Tim Williams
Tim Williams

Reputation: 1

Equivalent pointer probe from MSVC to GCC in a library

First, let me say I'm primarily a Windows developer.

I'm looking at porting some existing code C++ code from Windows+MSVC to Ubuntu+GCC. Part of what I'm porting includes an MSFT-only idiom that I'm not sure how (or if) one can support on GCC. Here is MSVC pseudo-code, simplified and ignoring things like a compiler complaining about initialized-but-not-used variables, or optimizers removing irrelevant code:

bool ProbeIntPointer( int * p )
{
    bool fValid = TRUE;

    __try {
      int x = *p;
    }
    __except( ExecuteHandlerForMemoryAccessFailure() )
    {
        fValid = FALSE;
    }

    return fValid;
}

This works via structured exception handling, an MSVC extension. The deref of *p might fail, but if it does, it generates an exception that is caught and handled by the __except block.

The code being ported is going to be a library, either a static library or a shared object, not sure what's required yet. Therefore, I'm guessing that installing my own signal handler for segfault/bus-error is not really allowed; I think I have to leave that alone for the program that's using my library to control.

Is there any way to do this under these constraints?

Upvotes: 0

Views: 117

Answers (1)

Marcus Müller
Marcus Müller

Reputation: 36319

The code being ported is going to be a library, either a static library or a shared object,

Here's where the buck stops.
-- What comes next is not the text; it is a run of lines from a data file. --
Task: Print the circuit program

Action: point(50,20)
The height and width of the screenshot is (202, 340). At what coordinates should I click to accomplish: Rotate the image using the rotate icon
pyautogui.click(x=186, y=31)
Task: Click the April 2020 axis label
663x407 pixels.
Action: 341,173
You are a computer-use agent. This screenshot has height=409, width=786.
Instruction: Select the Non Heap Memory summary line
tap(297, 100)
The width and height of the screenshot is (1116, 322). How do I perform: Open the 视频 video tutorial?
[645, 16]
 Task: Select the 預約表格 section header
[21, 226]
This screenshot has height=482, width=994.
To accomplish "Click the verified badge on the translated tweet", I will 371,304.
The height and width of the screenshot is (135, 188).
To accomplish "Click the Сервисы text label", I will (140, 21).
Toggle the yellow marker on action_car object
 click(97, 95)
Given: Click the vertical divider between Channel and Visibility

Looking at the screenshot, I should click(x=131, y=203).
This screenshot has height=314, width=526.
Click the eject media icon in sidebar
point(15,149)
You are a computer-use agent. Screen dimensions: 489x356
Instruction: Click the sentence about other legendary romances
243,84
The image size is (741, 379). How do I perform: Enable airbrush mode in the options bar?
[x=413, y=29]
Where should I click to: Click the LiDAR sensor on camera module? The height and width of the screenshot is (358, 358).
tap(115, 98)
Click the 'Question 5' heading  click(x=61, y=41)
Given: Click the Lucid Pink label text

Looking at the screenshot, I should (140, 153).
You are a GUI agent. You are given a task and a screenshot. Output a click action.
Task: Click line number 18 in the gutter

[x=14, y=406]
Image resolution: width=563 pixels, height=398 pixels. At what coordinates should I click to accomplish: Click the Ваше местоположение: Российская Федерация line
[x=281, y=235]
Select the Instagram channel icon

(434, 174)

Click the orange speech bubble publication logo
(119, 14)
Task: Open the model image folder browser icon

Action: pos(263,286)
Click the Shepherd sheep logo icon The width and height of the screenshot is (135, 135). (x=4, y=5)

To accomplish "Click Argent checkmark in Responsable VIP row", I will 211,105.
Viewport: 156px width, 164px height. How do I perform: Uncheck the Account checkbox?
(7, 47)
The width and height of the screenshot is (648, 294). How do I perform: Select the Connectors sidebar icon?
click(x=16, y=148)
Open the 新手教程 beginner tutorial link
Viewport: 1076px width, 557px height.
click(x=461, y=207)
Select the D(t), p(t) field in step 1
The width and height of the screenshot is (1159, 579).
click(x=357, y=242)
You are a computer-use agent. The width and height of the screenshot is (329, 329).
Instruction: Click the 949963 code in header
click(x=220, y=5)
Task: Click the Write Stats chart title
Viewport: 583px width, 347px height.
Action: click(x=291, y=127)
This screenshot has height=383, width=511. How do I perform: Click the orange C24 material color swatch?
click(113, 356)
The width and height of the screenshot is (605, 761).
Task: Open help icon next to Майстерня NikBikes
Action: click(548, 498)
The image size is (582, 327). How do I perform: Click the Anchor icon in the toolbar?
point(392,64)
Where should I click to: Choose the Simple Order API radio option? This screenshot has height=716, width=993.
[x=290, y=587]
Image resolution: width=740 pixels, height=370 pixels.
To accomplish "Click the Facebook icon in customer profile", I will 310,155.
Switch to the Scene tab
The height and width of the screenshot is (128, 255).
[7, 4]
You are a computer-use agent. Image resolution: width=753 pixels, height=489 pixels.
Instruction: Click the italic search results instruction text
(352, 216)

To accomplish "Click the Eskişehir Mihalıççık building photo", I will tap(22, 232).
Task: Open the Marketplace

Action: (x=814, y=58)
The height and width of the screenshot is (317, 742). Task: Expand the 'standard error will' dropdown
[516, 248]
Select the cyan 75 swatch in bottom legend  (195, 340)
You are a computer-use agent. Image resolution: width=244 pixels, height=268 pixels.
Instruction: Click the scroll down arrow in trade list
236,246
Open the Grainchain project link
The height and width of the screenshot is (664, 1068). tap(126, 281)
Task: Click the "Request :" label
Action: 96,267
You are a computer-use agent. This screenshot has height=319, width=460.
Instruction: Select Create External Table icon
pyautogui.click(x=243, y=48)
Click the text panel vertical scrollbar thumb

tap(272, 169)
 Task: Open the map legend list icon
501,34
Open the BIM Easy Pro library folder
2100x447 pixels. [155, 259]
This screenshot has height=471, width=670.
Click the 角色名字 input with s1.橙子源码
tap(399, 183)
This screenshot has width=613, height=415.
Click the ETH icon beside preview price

While other platforms also have handling of segmentation faults, a library can never assume it has the right to install the handler for that. That might (and will) clash with what the application wants to do!

So, nope, this is by design not portable.

Also, if your code needs this, you need to sanitize your code statically, I'd say: you should never end up in a situation where you're not sure whether a pointer is (still? already?) valid!